BPD officials say police would rely on tips from neighbors as to where
weapons may be found, but have repeatedly emphasized that parents do
not have to consent to searches at all, and that even if they do allow
detectives into their homes, they have the right to tell the police
what areas of the home are acceptable to search.
If a weapon is found, police officials have said that officers will not
arrest youths for illegal possession of the firearm in the home. But if
police determine — either by testing or through other information —
that the weapon was used in a crime, appropriate charges may be filed.
Despite the assurances of law enforcement officials, a group of
academics, community activists and civil rights advocates have bristled
at the idea of police asking citizens to waive their legal protections,
with one Boston University criminology professor calling the Safe Homes
effort “an end-run around the Constitution.”
At Monday’s hearing, City Councilor Chuck Turner — who is adamantly
opposed to the initiative — raised concerns that Boston police are not
fully disclosing their intentions to the public, specifically about
paying officers overtime for their work on the program, and are not
properly advertising Safe Homes to the community.
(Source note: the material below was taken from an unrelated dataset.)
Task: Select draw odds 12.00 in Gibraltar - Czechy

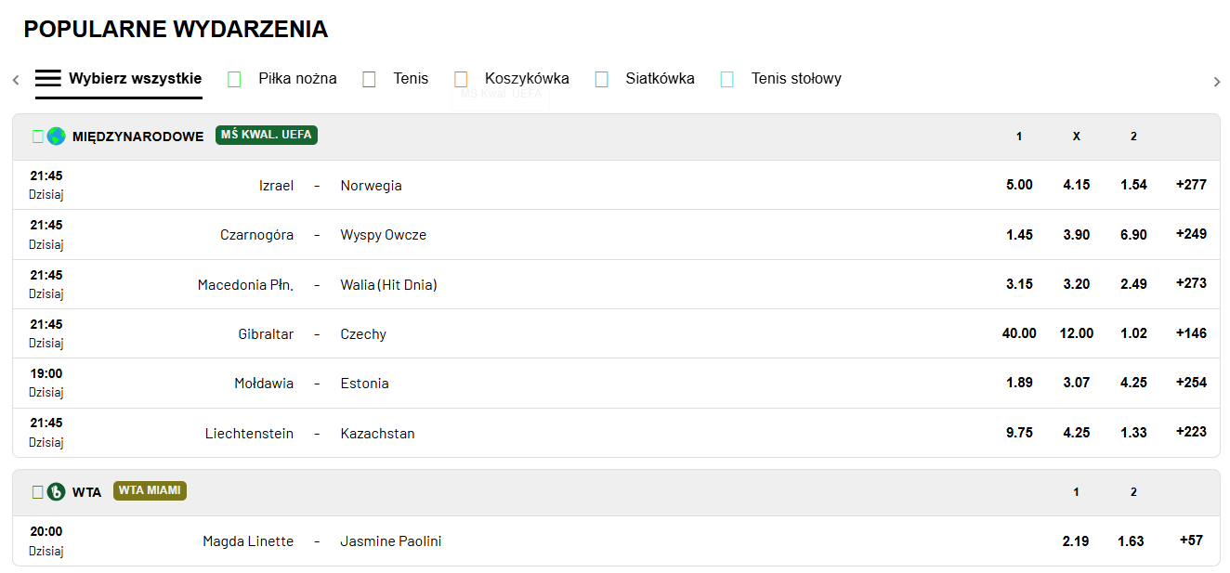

Turner further
charged that the way the BPD has handled this program so far has shown
an underlying coercion and disrespect toward the communities it is
intended to aid.
City Councilor Sam Yoon said the BPD is not making enough of an effort
to gain the trust of the community. He suggested that police not search
for weapons on their first visit to a home, but rather use it as an
opportunity to gain the trust of the family by educating them about the
process.
“Community policing has to be a personal [effort]; otherwise, it’s a
farce,” Yoon said. “If we don’t get this right as a city, we are simply
not going to solve this problem.”
Many community residents were present at the hearing to voice their
concerns about trusting the police, including community activist Jamal
Crawford of Roxbury, who said he has never had a positive experience
with the police. He said it would take a long time for the community to
want to work with the police.
Concerned by the threat on civil liberties, the American Civil
Liberties Union of Massachusetts (ACLU) has opposed the measure from
the start, and launched an outreach program to educate parents about
the constitutional rights they are being asked to surrender by the
police. Echoing Yoon’s comments, ACLU staff attorney Sarah Wunsch said
that trust is the overarching problem facing the program.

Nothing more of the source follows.